A outra alteração trata sobre candidatas grávidas. As mulheres não serão consideradas inaptas e reprovadas na fase de exame de capacidade física, que, em razão desta condição, obtiver parecer médico desfavorável à realização do exame de aptidão física. Com isso, o governo vai resguardar o direito de adiamento desse exame por até 1 ano, contado a partir do término da gravidez, mediante requerimento da candidata.

A lei também será aplicada à candidata que, na data do exame de aptidão física, possua filho nascido há menos de 6 meses, sendo igualmente observado o prazo de até 1 ano, contado do término da gravidez, para a realização do exame de aptidão física. 

Outros projetos

Os parlamentares devem analisar outras dez propostas na sessão de hoje.
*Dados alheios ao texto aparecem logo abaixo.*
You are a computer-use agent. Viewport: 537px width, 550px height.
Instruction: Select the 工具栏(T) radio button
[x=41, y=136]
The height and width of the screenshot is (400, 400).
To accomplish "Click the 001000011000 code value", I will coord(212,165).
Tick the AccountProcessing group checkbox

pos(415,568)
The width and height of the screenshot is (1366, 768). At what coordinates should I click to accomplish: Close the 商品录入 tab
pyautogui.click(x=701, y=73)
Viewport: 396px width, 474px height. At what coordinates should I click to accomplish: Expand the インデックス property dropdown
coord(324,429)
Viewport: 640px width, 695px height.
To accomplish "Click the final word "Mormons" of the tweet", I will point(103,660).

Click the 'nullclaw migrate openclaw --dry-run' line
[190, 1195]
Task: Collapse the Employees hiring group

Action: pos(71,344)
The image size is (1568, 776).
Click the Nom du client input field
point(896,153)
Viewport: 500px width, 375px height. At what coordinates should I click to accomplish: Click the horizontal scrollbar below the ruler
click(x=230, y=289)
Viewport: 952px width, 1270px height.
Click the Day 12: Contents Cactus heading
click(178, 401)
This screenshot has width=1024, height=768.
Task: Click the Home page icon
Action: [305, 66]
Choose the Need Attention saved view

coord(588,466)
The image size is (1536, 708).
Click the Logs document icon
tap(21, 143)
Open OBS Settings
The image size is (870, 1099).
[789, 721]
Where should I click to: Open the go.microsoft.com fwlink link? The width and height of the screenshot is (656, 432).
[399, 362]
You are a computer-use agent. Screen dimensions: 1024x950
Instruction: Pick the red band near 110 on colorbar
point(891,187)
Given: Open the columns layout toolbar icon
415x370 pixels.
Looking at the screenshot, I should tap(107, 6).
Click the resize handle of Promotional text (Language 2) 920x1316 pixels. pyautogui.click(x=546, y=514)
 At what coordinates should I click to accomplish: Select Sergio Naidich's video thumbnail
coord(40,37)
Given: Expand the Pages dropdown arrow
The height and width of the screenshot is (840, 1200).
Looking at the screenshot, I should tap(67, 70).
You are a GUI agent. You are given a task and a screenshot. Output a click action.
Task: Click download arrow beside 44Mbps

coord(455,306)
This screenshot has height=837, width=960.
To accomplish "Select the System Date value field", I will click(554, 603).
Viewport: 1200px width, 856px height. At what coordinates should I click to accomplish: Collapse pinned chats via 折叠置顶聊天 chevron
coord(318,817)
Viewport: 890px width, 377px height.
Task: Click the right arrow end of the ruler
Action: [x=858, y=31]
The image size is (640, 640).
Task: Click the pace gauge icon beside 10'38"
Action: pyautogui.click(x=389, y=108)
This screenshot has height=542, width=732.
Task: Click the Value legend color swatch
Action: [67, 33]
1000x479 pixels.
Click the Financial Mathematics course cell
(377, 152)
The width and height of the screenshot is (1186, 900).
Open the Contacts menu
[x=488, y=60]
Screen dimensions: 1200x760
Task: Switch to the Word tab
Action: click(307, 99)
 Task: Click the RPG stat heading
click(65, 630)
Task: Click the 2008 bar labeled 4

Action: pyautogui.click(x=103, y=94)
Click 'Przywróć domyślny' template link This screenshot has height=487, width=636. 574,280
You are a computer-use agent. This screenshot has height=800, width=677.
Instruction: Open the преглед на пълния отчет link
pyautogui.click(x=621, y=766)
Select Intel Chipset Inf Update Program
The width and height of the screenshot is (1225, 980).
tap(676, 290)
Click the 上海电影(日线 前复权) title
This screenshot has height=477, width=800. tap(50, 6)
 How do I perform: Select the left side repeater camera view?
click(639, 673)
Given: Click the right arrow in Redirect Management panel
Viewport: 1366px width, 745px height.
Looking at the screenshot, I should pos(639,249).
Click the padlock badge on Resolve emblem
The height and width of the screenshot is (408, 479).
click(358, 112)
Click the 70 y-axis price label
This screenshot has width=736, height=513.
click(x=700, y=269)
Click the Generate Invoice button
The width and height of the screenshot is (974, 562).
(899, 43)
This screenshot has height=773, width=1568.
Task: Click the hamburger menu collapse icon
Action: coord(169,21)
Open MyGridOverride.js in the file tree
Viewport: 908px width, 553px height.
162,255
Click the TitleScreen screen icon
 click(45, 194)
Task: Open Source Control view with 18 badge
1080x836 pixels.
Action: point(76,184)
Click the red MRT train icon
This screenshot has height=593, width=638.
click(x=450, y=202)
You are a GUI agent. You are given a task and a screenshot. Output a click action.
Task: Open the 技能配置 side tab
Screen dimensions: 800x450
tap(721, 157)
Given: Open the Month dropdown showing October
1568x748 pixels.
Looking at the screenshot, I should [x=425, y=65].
Um deles é de autoria do deputado Marçal Filho (PSDB), sobre a suspensão da posse ou restrição do porte de arma aos indivíduos que praticarem violência doméstica e familiar contra a mulher, no Estado. O projeto está em segunda discussão. 

Renato Câmara (MDB) apresentou projeto para alterar a lei estadual, designando o Ipê-Amarelo como a árvore símbolo de Mato Grosso do Sul. Herculano Borges (SD), propõe estabelecimento normas para a construção de quadras poliesportivas em escolas estaduais e demais espaços esportivos e de lazer.

Os outros projetos pautados são para conceder título de Cidadão Sul-mato-grossense e Comenda do Mérito Legislativo.